WATCH · Choosing a Tech Partner_
The Advisory System That Was Never Designed to Stay
Saleem Beg · Founder, Teque
● 1:43 · Posted 3 months ago
KEY TAKEAWAYS_
- The spectrum runs from gut instinct to external consultancy — and every option leaves you alone at the critical moment
- The advisory model is built to deliver a document, not to carry knowledge forward
- Before any significant decision, ask: who in this process is independent, qualified, and still here in twelve months?
TRANSCRIPT_
Every business leader I've spoken to has made at least one major technology decision completely alone. Not because they wanted to but because there was nobody else qualified to make it. Now there is a spectrum to this. At one end the CEO who just decides you know gut instinct vendor presentation a conversation with someone who seems credible.
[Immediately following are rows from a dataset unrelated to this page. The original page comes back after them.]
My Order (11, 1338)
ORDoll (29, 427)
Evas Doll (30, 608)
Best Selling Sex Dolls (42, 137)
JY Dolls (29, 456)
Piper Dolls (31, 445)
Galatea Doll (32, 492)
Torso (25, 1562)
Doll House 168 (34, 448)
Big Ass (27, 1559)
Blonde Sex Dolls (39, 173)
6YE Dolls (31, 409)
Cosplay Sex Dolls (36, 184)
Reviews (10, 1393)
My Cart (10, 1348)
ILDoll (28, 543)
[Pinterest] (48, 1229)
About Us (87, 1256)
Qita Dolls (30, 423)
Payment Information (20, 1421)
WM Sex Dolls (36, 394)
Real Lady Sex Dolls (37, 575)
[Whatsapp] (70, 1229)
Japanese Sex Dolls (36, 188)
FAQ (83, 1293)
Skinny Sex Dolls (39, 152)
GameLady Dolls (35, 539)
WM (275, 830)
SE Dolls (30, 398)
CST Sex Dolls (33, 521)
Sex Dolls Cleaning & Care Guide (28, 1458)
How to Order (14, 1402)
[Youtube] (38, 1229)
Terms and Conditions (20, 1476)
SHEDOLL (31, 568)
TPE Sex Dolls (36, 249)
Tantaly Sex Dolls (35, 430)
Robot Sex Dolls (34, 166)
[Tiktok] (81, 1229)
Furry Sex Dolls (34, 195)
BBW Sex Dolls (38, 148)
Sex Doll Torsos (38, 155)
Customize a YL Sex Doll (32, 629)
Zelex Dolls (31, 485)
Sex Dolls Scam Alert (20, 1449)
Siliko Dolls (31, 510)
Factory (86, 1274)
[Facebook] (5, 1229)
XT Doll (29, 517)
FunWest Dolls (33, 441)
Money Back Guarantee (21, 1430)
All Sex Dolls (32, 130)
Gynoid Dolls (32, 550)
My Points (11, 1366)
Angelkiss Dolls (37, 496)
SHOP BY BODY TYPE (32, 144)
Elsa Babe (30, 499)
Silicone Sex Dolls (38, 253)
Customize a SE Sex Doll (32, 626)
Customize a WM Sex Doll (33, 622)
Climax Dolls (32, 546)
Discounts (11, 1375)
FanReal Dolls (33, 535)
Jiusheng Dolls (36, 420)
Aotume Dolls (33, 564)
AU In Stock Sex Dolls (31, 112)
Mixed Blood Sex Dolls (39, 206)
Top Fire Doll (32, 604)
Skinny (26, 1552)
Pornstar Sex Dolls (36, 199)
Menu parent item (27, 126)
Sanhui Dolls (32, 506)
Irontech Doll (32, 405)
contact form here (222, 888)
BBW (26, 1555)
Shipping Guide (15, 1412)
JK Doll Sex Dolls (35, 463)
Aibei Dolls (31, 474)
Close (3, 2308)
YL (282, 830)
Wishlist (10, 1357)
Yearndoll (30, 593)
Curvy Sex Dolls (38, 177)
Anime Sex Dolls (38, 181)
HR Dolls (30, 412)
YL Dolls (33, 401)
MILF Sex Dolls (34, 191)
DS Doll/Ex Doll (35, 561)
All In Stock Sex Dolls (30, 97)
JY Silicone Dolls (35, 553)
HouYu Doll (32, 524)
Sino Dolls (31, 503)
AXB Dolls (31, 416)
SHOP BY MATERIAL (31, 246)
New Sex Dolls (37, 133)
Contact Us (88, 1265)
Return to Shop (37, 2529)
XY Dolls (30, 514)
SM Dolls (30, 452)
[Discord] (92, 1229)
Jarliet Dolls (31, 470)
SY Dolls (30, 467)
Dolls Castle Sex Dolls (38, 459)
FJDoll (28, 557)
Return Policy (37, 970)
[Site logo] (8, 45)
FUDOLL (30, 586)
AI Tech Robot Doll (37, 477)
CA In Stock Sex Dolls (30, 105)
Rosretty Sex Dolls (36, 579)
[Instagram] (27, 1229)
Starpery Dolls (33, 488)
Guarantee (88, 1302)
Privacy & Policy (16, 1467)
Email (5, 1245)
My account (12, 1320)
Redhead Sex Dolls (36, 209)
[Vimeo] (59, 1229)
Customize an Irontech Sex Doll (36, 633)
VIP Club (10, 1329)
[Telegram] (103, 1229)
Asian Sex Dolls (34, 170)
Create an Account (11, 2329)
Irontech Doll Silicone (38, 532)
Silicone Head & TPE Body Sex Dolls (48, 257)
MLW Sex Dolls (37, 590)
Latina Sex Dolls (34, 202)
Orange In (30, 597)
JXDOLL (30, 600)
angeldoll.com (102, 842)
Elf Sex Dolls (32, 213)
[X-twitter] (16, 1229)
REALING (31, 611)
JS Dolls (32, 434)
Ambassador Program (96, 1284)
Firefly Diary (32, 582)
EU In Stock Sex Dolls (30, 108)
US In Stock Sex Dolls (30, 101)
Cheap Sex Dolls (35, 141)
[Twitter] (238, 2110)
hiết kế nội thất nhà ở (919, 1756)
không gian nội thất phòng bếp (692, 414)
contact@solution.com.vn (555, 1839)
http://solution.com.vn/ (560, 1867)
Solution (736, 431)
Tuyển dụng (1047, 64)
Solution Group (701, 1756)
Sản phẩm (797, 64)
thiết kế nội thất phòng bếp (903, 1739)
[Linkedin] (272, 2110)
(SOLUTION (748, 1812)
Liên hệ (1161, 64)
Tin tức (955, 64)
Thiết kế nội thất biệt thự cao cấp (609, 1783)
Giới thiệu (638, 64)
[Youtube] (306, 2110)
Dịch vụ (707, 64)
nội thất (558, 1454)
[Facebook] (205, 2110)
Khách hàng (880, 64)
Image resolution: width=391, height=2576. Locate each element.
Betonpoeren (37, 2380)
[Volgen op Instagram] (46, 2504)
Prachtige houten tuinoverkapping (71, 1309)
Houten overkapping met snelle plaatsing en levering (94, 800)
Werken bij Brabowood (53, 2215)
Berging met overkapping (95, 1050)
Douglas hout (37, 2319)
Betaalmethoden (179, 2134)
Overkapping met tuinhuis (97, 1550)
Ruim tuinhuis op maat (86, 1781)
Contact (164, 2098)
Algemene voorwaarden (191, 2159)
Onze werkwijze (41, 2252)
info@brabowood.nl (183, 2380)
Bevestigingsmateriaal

A bit further along, the
manager who gets handled the responsibility because well, someone has to own it despite digital strategy never being their skill set and everyone quietly knows that too. And at the best end, at the genuinely good end, the business that brings in an external consultancy to write the tender scope properly good advice for that specific decision and then the consultancy
finishes and leaves. So here's why it keeps happening. Every option on that spectrum was designed for a transaction, not a relationship. The vendor just wants to sell. The manager wants to help. The consultancy wants to deliver the document, but none of them are structured to stay, to watch, to carry the institutional knowledge forward. So what do you do about it? Well, before
your next significant technology decision, ask one question. Who in this process is independent, qualified, and still here in 12 months? If the answer is nobody, that's the gap worth addressing first.
“Who in this process is independent, qualified, and still here in 12 months?”